「アーデル・ハイトの過去」
アーデル・ハイトの幼少期。彼の記憶にあるのはどこまでも真っ白な空間だ。四方10メートル程度の小さな一部屋が彼の全てであった。
どこで生まれたのかも、親が誰なのかも、ここが誰なのかも、自分がどうしてこんなところにいるのかも分からない。
いや、分からないどころかそんな疑問にすら彼は行き着くことが出来なかった。始めから間違ってしまっているのなら、その間違いに気付くことは困難を極める。

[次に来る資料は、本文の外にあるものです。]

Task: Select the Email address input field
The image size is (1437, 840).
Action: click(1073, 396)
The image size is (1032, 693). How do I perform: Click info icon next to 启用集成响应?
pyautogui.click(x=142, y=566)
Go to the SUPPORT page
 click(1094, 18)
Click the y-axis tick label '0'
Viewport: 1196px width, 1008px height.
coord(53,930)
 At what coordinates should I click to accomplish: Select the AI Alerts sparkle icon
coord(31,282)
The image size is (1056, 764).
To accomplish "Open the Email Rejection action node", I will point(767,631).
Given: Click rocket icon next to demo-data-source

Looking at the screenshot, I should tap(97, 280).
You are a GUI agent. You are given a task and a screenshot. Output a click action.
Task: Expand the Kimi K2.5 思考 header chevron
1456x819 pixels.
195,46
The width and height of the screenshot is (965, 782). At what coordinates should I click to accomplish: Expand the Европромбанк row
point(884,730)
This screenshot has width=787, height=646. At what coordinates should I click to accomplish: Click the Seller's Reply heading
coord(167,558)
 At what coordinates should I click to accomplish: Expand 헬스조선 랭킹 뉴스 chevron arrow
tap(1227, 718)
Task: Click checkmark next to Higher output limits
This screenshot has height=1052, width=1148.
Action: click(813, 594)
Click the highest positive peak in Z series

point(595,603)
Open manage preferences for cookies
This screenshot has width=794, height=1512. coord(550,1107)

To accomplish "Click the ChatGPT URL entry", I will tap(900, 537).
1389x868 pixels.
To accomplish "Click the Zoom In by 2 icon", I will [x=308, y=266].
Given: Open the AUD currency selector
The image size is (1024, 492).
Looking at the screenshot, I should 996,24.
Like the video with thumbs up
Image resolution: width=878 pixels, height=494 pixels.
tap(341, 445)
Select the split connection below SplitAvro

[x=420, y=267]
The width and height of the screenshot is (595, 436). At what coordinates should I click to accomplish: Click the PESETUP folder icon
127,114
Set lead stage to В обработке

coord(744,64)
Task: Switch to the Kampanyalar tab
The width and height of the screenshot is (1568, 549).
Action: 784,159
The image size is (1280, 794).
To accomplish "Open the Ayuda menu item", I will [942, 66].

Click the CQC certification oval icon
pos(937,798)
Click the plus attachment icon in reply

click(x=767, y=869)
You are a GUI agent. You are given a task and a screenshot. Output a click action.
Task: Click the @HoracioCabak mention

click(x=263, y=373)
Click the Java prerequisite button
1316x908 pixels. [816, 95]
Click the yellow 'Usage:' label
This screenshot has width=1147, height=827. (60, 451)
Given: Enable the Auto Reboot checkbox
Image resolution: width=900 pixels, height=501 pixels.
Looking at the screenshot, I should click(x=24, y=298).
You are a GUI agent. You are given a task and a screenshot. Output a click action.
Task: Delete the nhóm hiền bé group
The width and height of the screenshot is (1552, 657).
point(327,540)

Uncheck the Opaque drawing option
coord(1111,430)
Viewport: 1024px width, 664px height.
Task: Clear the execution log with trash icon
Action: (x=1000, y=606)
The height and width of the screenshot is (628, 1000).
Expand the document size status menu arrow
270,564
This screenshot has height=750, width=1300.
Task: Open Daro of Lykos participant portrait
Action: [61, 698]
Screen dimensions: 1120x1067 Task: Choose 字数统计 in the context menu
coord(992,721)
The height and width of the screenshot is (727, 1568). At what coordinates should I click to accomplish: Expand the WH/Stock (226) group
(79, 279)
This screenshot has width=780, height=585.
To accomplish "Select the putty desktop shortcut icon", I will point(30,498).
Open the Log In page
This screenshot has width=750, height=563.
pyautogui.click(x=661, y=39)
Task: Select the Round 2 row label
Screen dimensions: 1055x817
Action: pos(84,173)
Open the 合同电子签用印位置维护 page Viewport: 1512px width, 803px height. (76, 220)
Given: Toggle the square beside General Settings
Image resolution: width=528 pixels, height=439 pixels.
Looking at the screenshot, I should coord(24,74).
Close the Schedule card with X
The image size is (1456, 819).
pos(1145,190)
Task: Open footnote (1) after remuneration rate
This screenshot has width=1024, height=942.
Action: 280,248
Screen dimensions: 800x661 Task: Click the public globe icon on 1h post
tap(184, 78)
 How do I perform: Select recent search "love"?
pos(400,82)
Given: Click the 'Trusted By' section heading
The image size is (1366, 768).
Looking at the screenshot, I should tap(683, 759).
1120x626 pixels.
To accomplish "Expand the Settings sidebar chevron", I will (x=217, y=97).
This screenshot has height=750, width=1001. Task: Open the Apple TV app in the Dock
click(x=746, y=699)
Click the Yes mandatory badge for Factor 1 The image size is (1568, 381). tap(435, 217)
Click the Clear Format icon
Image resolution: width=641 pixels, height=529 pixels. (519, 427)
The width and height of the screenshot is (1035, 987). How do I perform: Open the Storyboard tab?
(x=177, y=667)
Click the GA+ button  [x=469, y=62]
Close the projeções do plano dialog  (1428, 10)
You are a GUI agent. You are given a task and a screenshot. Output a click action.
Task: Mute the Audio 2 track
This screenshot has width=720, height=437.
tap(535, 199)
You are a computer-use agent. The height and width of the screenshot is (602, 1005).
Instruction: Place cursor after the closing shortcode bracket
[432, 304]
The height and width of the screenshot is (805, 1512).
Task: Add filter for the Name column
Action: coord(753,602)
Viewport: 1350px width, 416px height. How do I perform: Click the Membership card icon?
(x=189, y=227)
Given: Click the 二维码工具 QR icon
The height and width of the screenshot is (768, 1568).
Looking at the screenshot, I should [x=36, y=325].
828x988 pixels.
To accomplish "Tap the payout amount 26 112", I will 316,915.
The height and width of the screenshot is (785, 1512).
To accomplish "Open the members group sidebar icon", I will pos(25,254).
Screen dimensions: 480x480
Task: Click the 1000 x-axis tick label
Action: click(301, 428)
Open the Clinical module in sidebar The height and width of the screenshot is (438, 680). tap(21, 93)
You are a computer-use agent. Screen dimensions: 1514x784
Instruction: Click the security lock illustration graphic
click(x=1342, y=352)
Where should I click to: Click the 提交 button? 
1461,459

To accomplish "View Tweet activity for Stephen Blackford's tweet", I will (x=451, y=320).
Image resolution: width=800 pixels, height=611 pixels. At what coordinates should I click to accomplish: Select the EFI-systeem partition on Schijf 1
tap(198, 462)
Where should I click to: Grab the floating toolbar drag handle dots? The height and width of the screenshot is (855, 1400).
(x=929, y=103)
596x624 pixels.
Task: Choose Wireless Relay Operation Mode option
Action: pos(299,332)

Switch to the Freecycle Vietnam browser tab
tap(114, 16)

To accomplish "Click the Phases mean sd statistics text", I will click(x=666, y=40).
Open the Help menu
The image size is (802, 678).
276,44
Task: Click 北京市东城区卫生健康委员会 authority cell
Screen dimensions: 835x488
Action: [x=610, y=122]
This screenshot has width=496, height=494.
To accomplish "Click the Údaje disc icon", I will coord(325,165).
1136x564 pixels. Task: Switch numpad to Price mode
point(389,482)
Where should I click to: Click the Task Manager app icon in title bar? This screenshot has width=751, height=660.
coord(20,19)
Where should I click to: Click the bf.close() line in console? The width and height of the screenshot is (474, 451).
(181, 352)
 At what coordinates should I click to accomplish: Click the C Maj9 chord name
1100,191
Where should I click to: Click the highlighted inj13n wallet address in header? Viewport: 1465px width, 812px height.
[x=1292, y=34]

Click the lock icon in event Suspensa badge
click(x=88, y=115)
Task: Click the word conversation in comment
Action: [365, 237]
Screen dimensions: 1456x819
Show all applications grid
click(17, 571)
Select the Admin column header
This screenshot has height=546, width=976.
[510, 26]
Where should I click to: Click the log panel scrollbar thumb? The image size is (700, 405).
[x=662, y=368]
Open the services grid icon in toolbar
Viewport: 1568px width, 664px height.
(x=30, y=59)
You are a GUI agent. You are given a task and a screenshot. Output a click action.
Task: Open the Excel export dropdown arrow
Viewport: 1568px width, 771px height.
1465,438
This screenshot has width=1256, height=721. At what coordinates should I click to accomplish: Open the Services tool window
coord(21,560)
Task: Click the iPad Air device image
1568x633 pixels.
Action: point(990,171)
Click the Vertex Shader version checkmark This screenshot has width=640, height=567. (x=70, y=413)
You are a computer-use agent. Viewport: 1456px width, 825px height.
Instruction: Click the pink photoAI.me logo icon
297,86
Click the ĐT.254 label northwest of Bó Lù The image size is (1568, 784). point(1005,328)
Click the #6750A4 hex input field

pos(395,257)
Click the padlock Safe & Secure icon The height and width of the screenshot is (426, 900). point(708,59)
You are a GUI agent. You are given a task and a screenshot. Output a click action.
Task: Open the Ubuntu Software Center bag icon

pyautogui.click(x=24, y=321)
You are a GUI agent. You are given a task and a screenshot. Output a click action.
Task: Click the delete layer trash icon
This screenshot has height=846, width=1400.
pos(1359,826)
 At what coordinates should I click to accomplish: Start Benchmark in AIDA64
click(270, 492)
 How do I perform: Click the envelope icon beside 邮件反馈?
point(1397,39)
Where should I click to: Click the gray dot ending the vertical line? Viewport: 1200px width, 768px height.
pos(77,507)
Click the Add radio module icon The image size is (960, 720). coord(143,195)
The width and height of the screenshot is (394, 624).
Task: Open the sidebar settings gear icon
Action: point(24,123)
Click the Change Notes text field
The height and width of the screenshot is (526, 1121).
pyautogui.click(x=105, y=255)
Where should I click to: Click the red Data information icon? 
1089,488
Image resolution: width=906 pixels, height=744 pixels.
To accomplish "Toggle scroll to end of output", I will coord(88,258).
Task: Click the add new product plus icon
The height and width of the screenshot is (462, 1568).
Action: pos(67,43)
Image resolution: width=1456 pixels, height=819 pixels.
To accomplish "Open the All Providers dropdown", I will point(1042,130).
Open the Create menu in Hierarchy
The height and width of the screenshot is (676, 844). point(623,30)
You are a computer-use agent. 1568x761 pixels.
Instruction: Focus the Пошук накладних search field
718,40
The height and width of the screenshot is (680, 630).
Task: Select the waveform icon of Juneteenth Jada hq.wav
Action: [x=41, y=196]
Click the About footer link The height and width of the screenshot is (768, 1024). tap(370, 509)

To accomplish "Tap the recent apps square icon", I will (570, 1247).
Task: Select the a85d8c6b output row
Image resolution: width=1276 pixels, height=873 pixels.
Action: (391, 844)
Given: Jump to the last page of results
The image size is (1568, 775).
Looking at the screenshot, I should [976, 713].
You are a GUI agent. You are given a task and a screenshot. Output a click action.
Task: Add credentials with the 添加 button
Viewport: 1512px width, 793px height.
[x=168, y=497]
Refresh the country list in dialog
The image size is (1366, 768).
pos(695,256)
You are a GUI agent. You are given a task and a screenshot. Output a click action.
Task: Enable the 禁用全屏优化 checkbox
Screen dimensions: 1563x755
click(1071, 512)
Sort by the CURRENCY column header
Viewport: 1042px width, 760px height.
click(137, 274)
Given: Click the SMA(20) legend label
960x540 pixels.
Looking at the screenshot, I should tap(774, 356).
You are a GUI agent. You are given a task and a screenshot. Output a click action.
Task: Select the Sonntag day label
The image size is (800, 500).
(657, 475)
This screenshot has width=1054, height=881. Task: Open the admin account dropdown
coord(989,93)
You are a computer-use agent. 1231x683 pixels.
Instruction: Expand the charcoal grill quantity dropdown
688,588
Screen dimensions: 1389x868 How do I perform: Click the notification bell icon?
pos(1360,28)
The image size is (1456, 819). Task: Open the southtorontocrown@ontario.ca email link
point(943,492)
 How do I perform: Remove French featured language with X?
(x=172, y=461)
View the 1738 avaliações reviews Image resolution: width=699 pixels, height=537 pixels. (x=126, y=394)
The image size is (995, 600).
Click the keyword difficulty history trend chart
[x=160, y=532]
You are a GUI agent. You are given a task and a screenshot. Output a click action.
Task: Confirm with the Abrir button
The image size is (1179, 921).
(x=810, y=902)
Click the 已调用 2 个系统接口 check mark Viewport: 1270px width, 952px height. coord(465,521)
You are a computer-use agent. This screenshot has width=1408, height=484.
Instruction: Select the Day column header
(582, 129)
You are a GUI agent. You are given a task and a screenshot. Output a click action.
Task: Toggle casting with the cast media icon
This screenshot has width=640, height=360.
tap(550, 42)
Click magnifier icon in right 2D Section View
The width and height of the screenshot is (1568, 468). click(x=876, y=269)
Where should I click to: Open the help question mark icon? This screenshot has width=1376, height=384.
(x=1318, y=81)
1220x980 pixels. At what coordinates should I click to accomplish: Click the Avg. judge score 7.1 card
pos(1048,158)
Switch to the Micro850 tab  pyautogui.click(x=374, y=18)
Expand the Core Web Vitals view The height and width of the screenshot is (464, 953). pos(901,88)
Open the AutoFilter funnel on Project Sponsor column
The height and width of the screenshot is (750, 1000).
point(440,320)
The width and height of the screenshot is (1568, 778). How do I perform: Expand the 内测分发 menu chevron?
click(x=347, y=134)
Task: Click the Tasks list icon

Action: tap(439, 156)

彼は他の"兄妹"達と同じように何の疑いもなく、その小さな世界で生き続けた。
毎日昼と夜に部屋の角にある小さな隙間から送られてくる食物を餌に、淡々と生きて、生きて、生きて、生き続けた。生きること以外、彼には何も許されていなかった。
それを他の人間に比べて不幸な境遇なのだと気付く事もなく……。
そしてある日、アーデルは自分に不思議な力が宿っていることに気付く。
バチバチと体を走る電流が彼の意思によって生み出されていることは明らかだった。
アーデルはその不可思議とも言うべき現象に何の疑いもなかった。
自分はこういうことが出来る生物なのだと、そう思い込んでいたからだ。
そして……彼はその小さな部屋から開放された。
「後で知ったことなのだけど、僕は実験動物のような扱いを受けていたんだ。小さな部屋に隔離され、世界を知らずに育った幼児は『天権』と呼ばれる力を得ることがある。そういう実験結果があるんだそうだ」
「……それを王国がやったのか?」
俺は震える口元を自覚しながらアーデルに聞き返す。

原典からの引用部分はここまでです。